Testemunhas fiéis da mansidão evangélica
Diversos são os testemunhos de mansidão evangélica, que a Madre propõe, a partir de Maria, “mulher mansa” por excelência, que “harmoniza admiravelmente a virtude da fortaleza com a da mansidão”, sem nunca vacilar, nem mesmo aos pés da cruz.

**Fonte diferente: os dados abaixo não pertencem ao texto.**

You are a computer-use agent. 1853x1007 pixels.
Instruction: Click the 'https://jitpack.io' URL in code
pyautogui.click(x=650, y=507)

Com ela, José é exemplo de caráter forjado pela paciência.
E também Dom Bosco praticou a mansidão como componente fundamental de seu sistema educativo – baseado na razão, religião e amabilidade – aprendendo, com certeza, da mamãe Margarida “a viver a mansidão e a ternura, deixando que a graça de Deus plasmasse o seu caráter enérgico e fogoso”.
Do mesmo modo, Madre Mazzarello, com a ajuda de Dom Pestarino, “confia-se ao Espírito Santo para que a guie no trabalho de superação e purificação de seu temperamento forte, orgulhoso e propenso à impaciência, até se deixar transformar numa pessoa mansa e humilde”, para acolher e viver o desenvolvimento do carisma no feminino.
Não pode faltar o exemplo de Irmã Maria Troncatti, próxima à canonização, em quem se manifesta “a capacidade de viver a mansidão como doação total de si, no serviço humilde, paciente, incansável aos irmãos e irmãs Shuar e colonos.”
“São exemplos que nos ajudam a redescobrir os valores que jamais devem ser perdidos e nos encorajam a seguir adiante para realizar uma autêntica fraternidade, reavivar com alegria a nossa pertença a um carisma que hoje é mais do que nunca atual.
Não podemos recuar, todas somos chamadas a testemunhar uma humanidade que gera vida, e vida em abundância”, conclui a Madre.
Encerrando a Circular, junto a toda a Família Salesiana, a Madre expressa, na data do onomástico de Dom Bosco, 24 de junho “os votos afetuosos ao Reitor-Mor Dom Fábio Attard, que confiamos a Maria Auxiliadora, para que abençoe e sustente sua vida e missão”.
Por fim, de Cesuna, na província de Vicenza, onde se encontra com as Irmãs do Conselho Geral para os exercícios espirituais, “graças à acolhida fraterna e afetuosa da Inspetoria Triveneta Santa Maria Domingas Mazzarello (ITV)”, assegura sua lembrança e oração “sobretudo pelas comunidades que vivem em situações de guerra, sofrimento, perseguição e pobreza.”